The Rumble Awards were started in 2011

The Rumble Awards are on July 16th in Hemel Hempstead…

“And from that, Paul – one of our members with autism – said: Let’s put together an awards show and call it The Rumble Awards. It was a great idea. I don’t think there’s anything in the country like it – where the awards go to people with learning disabilities.

“The aim of the whole Rumble project is trying to find a meeting point that is not all about people saying: Oh, bless these little dears! Aren’t we doing good for them! or Ooh! that all looks a bit scary! It’s trying to find that place where we actually do all have respect and a laugh together.

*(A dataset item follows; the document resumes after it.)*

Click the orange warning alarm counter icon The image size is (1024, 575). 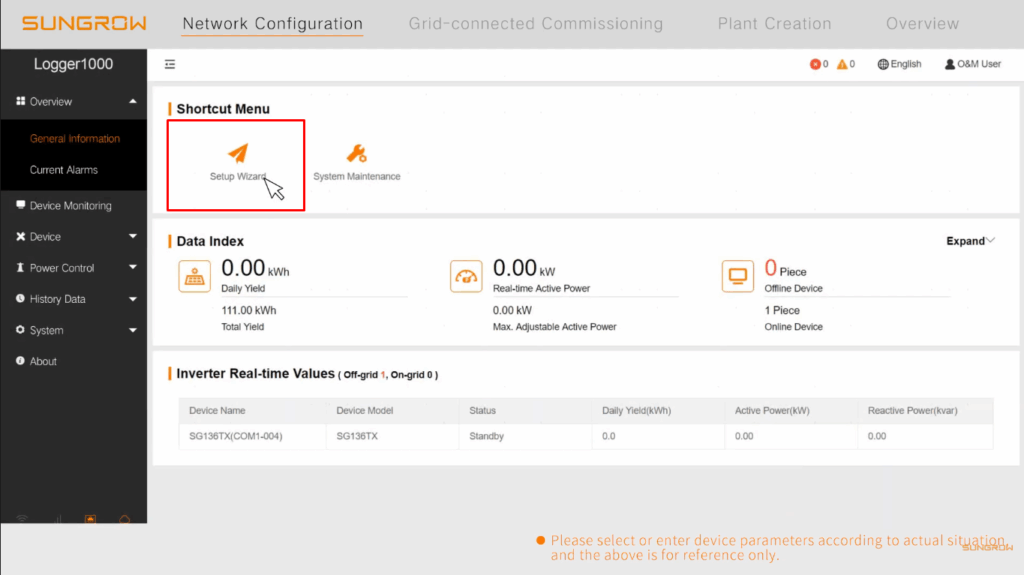click(x=842, y=64)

We always write a song every year for The Rumble Awards. This year, we’ve got this lovely bloke from Herts Drum Circle – Abdul Conteh – he’s an African drummer but it’s djembe drumming and we have this big Africany-based song

“Everyone wants to do something that has some kind of worth to it – though, if you’re not careful, you can take over in a controlling way or in an over-caring form. People can feel good about themselves for doing ‘unto’ somebody else and I’m sure there’s something of that in me. It does feel nice. But I also feel I am sort of my ‘better self’ when I’m with the people I’m with. I’m less self-conscious, have less of all the other sort of baggage people carry around. It goes to the side and I just enjoy the company of the people I hang out with.”